* _Page excerpt_
[start]

Search
Engine News
The Search Engine
Spam Police
by Shari Thurow, Guest Writer
The major search engines and web directories consider spammers to be
those who take extreme measures to get web pages ranked well. What types
of pages are considered spam?
In a Search Engine Strategies session entitled "The Search Engine
Spam Police," representatives from search engines Inktomi, Google,
FAST Search, and web directories LookSmart and the Open Directory
Project explored the issue of spamming and presented the audience with
some general guidelines to follow.
In yesterday's issue of SearchDay we covered the advice and tips offered
by the human compiled web directories. Today we'll focus on the
policies of the crawler built search engines.
Bob Keating, Editor-in-Chief of the Open Directory Project (ODP), defined spam as the aggressive and continuous submission of identical sites to the same or multiple, inappropriate categories, and sites that violate submission policies for inclusion.
Types of sites that ODP considers spam are:
(1) Affiliate sites with same or similar content but a different site designs.
(2) Mirror sites. Submitting mirror URLs to different categories is also considered spam. Multi-lingual sites are acceptable as long as the URL resolves to the appropriate language.
(3) Sites that use redirects or any type of bait-and-switch practice. Using frames to hide a real URL, commonly referred to as "poor man's cloaking," is also considered spam.
(4) Sites whose sole purpose is to drive traffic to affiliate links or sites that contain these types of links.

[end]

* _Excerpted data_
[start]

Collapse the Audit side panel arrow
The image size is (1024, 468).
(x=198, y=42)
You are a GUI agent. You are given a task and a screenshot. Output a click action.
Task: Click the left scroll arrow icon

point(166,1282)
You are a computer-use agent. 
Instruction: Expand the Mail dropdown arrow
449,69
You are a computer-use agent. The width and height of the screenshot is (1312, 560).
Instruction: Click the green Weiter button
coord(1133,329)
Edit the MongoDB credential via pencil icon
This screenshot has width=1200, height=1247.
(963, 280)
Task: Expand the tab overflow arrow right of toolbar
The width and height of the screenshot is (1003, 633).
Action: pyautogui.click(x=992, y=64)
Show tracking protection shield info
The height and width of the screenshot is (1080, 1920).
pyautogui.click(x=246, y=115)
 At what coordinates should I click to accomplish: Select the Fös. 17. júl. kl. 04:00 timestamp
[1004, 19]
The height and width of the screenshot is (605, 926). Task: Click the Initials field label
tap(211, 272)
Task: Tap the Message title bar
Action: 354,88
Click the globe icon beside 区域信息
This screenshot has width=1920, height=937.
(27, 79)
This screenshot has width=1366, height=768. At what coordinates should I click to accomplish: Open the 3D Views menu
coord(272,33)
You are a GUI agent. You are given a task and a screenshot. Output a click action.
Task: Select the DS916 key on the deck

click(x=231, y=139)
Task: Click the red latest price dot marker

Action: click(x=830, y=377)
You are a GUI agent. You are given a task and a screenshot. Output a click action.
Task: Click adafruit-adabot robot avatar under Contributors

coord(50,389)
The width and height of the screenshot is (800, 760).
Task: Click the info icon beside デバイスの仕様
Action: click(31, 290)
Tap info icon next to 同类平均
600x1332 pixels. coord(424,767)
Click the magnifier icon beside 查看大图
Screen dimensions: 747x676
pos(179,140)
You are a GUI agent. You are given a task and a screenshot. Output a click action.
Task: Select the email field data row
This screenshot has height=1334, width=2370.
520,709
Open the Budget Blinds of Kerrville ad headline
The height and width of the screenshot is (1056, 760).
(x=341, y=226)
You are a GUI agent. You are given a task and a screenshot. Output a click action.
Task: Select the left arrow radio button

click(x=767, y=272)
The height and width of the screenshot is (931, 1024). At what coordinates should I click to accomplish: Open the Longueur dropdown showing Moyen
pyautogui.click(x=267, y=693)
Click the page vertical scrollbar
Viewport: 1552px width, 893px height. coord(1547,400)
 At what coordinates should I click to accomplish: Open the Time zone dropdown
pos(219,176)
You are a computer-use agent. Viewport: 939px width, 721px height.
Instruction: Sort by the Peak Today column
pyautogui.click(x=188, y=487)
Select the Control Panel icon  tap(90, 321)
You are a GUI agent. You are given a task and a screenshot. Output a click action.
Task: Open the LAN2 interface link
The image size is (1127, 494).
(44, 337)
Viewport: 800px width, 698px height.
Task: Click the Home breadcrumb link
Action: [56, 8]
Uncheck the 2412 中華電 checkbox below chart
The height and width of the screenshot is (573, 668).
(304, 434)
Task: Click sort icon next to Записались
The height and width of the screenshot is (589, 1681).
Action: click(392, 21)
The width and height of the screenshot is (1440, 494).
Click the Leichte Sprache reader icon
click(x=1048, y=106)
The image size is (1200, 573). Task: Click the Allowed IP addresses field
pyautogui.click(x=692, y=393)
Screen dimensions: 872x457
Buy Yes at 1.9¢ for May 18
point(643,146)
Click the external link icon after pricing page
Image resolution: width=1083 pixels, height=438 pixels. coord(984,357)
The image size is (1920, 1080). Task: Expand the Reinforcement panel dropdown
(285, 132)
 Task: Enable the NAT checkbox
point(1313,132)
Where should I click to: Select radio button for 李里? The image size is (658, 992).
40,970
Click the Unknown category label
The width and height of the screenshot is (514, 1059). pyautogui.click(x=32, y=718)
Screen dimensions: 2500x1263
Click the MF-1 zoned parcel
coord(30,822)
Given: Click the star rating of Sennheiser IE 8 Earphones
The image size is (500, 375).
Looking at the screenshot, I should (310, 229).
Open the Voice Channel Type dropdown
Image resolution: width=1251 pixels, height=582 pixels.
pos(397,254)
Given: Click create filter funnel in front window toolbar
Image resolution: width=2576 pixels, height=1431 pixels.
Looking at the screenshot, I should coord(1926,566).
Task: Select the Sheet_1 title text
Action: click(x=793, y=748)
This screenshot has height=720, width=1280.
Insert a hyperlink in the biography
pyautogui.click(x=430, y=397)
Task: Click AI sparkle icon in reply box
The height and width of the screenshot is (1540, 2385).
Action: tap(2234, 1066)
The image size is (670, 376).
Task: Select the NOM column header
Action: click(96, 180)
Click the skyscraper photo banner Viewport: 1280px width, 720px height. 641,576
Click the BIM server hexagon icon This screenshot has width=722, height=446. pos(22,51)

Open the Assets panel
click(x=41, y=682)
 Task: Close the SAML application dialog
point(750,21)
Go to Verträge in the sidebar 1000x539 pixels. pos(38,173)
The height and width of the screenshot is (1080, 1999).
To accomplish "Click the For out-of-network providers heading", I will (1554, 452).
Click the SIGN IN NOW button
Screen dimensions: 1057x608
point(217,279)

[end]

* _What to work on_
1. Using the search engine spam article, decide whether each statement agrees with it: (a) LookSmart was represented in the session; (b) the Open Directory Project treats every multi-lingual site as spam; (c) hiding a real URL with frames is known as "poor man's cloaking." Answer yes or no for each and quote the words that decide it.
2. Write the next part of the search engine spam article, starting after its fourth listed item.

* _Answers to the problems_
1.
(a) Yes: "web directories LookSmart and the Open Directory Project"
(b) No: "Multi-lingual sites are acceptable as long as the URL resolves to the appropriate language."
(c) Yes: "Using frames to hide a real URL, commonly referred to as "poor man's cloaking," is also considered spam."

2.
If an editor or a submitter is caught spamming, the editor is immediately removed from ODP without notice, and future submissions are either deleted or blocked. If the spam is particularly relentless, ODP might remove "listable" listings as well. If you suspect that an editor or submitter is spamming, report the spam abuse to staff@dmoz.org.
Tim Mayer, former Director of Web Search Product Management at Inktomi,
stated that "Inktomi considers spam to be pages created
deliberately to trick the search engine into offering inappropriate,
redundant, or
poor-quality search results." Spam is more about how and to
what extent a technique is used, Mayer explained, rather than if a
technique is used.
Some of the common practices that Inktomi considers spam are:
(1) Web pages that are built primarily for the search engines and not
your target audience, especially machine-generated pages.
(2) Pages that contain hidden text and hidden links.
(3) "Great quantity and little value" pages.
(4) Link farming and link spamming, particularly free-for-all (FFA)
links.
(5) Cloaking, a practice in which the search engine and the end user do
not view the same page.
(6) Sites with numerous, unnecessary host names (i.e. poker.abc.com,
blackjack.abc.com, etc.).
(7) Excessively cross-linking sites to artificially inflate a site's
apparent popularity.
(8) Affiliate spam.
If a webmaster is caught spamming, Inktomi will either demote the
offending web page/site from its index or completely ban it.
Jen McGrath, Software Engineer at Google, advised webmasters to create
sites with appropriate, relevant content and a straightforward design.
In other words, make a useful site that clearly benefits your end users.
McGrath also advised webmasters to submit your site to web directories
and let other sites link to you. Your site does benefit from the
sites that link to it. However, your site can be penalized for the
sites that you
link to. Spam penalties include demotion and removal from Google's
index.
Some items that Google considers spam are:
(1) Cloaking.
(2) Automated queries to Google to check positioning. The goal of
this is primarily to tweak a site for positioning purposes, not to
create content that benefits end users.
(3) Hidden text or hidden links.
(4) Stuffing pages with irrelevant keywords.
(5) Doorway pages, domains, and subdomains with the same or similar
content.
(6) "Sneaky" redirects.
Rolf Michelsen, Software Engineering Manager at Search, defined
spam as using techniques to artificially influence a search engine's
precision or relevancy. Just as Mayer stated earlier, spam is based on
effect rather than technique.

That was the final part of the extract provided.